BEGIN

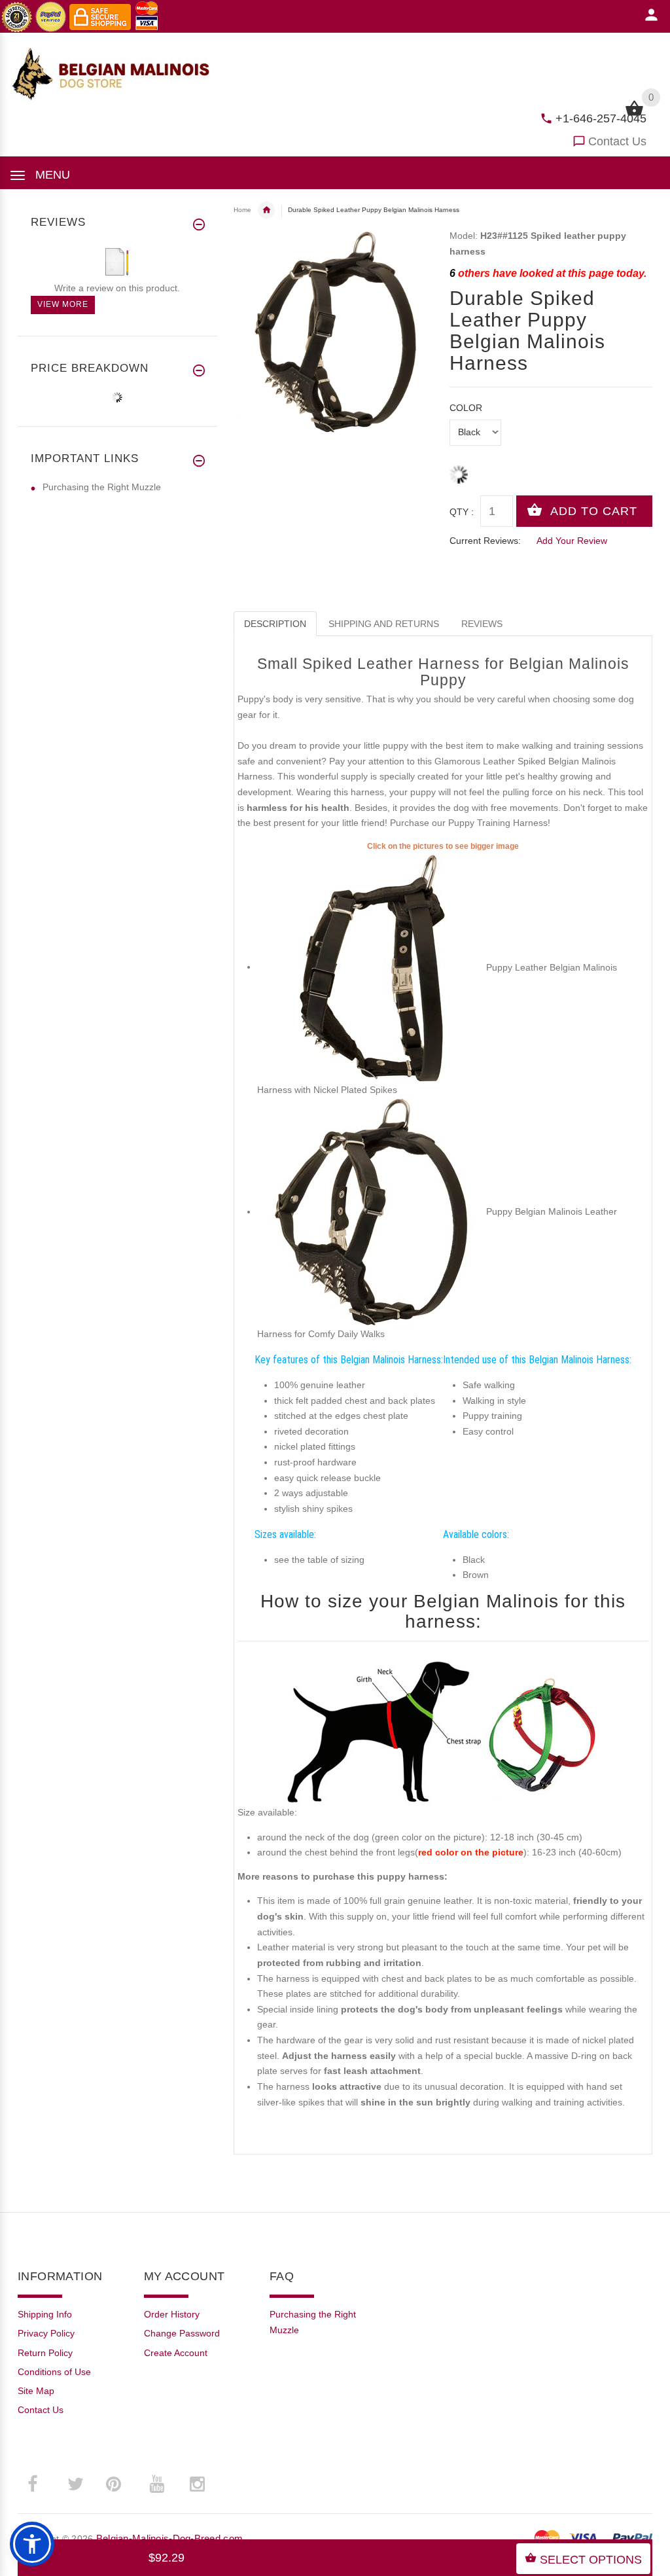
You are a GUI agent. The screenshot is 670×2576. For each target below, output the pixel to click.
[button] (32, 2544)
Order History (172, 2314)
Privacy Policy (46, 2333)
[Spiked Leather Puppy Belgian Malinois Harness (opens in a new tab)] (371, 966)
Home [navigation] (242, 209)
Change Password (182, 2333)
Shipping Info (45, 2314)
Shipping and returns (383, 623)
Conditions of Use (54, 2372)
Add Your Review (572, 540)
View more (62, 304)
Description (275, 623)
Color (466, 407)
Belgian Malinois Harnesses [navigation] (266, 210)
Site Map (36, 2391)
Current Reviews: (485, 540)
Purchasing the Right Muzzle (102, 487)
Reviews (481, 623)
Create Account (175, 2353)
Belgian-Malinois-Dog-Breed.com (169, 2538)
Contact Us (617, 141)
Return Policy (45, 2353)
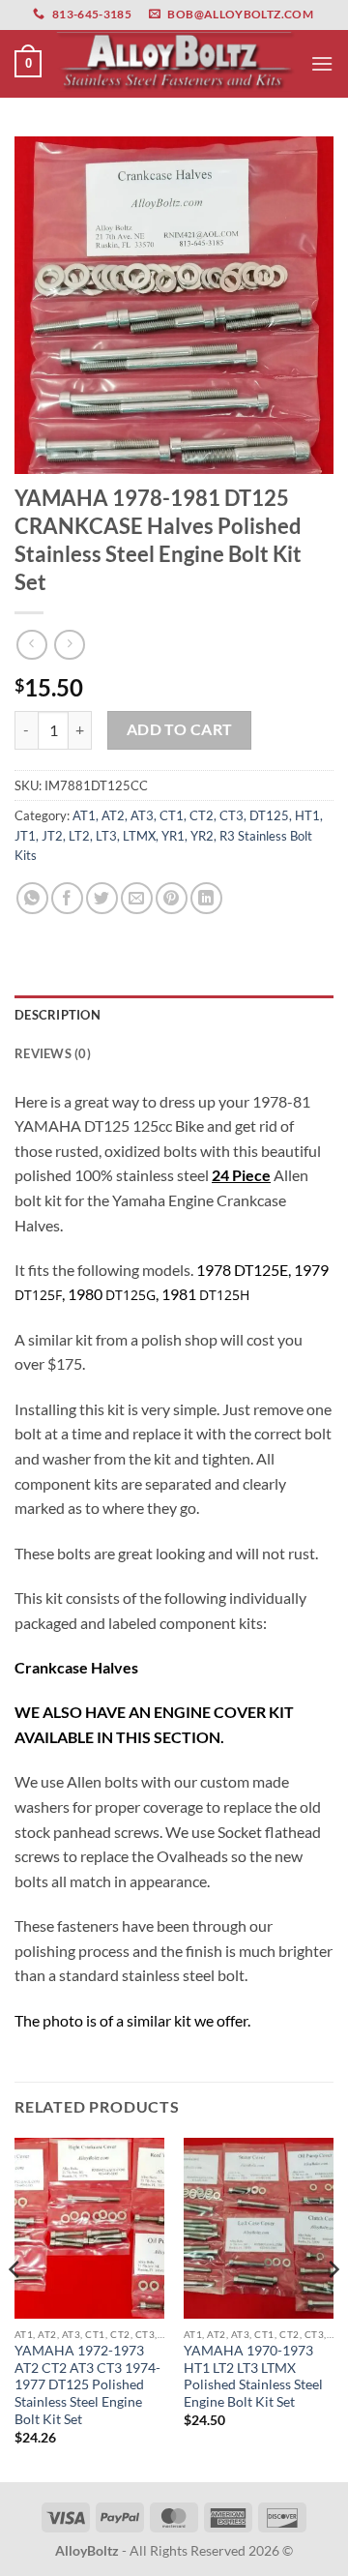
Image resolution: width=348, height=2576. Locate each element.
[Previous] (15, 2308)
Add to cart (180, 729)
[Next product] (31, 645)
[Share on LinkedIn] (206, 898)
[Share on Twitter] (102, 898)
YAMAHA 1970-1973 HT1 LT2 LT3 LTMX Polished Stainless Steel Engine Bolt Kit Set (253, 2376)
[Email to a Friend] (137, 898)
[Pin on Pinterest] (172, 898)
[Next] (332, 2308)
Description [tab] (57, 1014)
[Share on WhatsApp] (32, 898)
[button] (28, 64)
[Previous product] (69, 645)
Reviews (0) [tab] (52, 1053)
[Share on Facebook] (67, 898)
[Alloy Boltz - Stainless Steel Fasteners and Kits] (176, 64)
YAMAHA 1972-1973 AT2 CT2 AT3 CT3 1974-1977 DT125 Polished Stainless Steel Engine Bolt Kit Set (87, 2385)
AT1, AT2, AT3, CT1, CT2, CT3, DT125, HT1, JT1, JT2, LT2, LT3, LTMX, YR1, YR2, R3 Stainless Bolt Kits (168, 835)
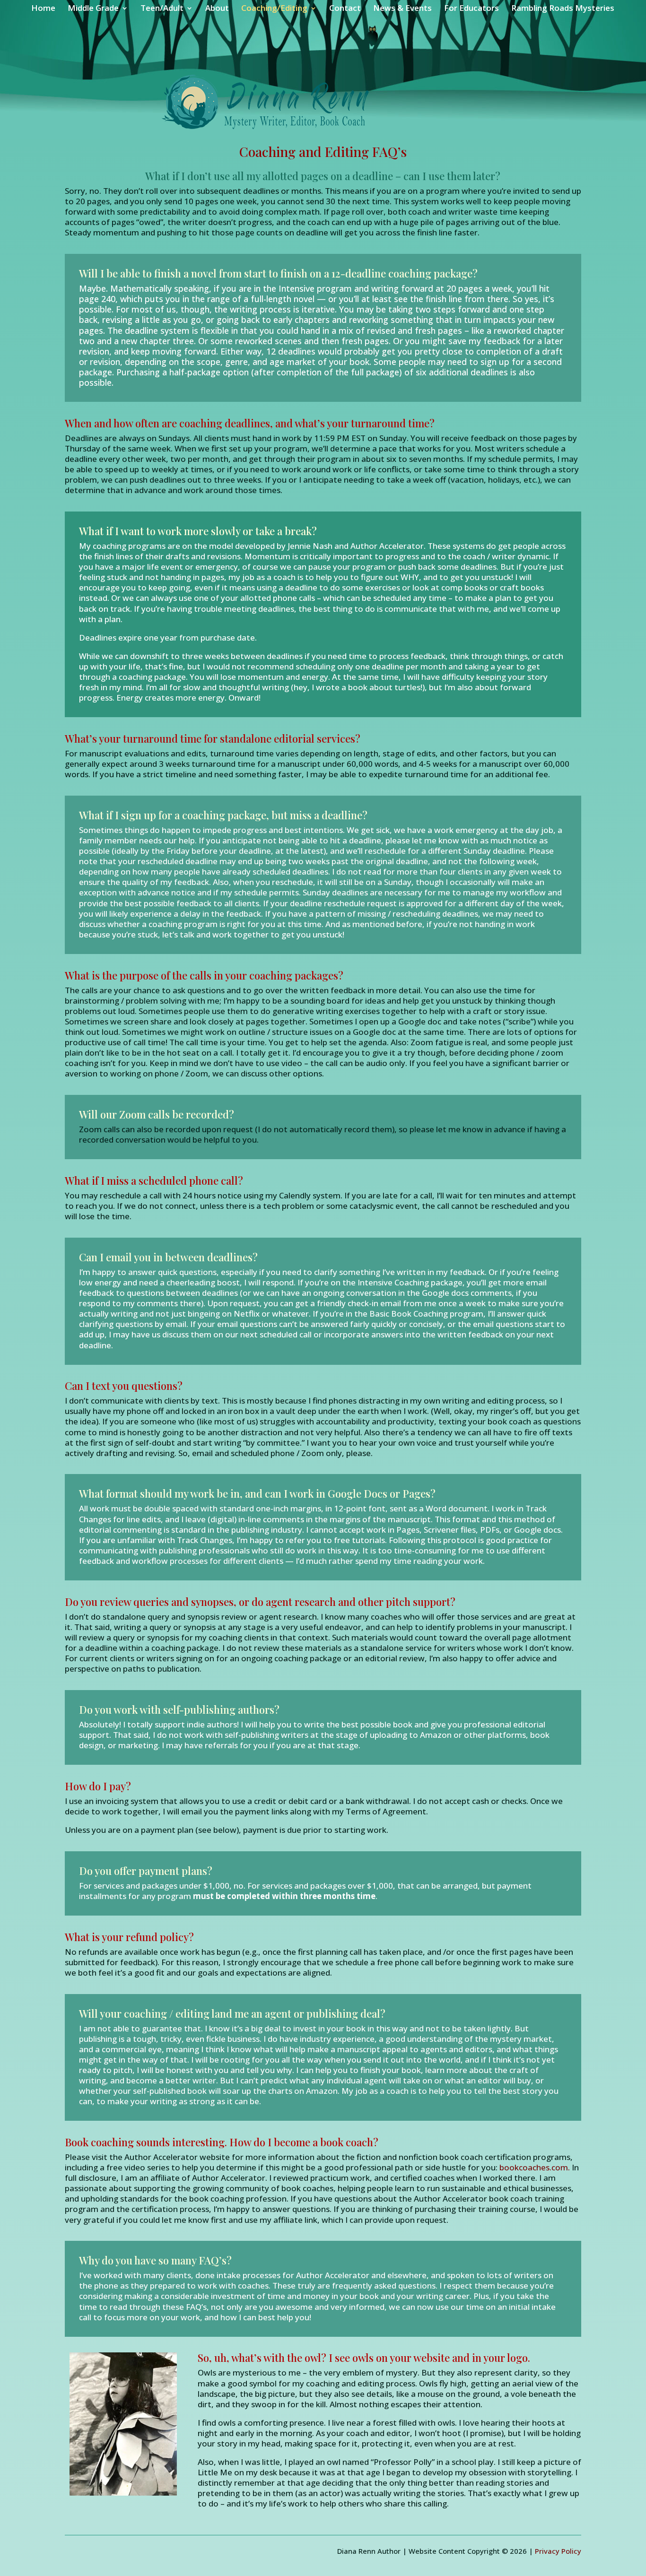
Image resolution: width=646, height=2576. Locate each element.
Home (43, 9)
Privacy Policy (558, 2551)
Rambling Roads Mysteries (562, 9)
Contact (345, 9)
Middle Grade (93, 9)
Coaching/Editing (274, 9)
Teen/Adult (161, 9)
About (217, 9)
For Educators (471, 9)
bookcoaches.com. (535, 2167)
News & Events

END

-- Task statement --
Return, unchanged, the run of lines above that opens with the line containing "Image resolution: width=646, height=2576." and closes with the line containing "For Educators (471, 9)". Include both.

-- Solution to the problem --
Image resolution: width=646, height=2576. Locate each element.
Home (43, 9)
Privacy Policy (558, 2551)
Rambling Roads Mysteries (562, 9)
Contact (345, 9)
Middle Grade (93, 9)
Coaching/Editing (274, 9)
Teen/Adult (161, 9)
About (217, 9)
For Educators (471, 9)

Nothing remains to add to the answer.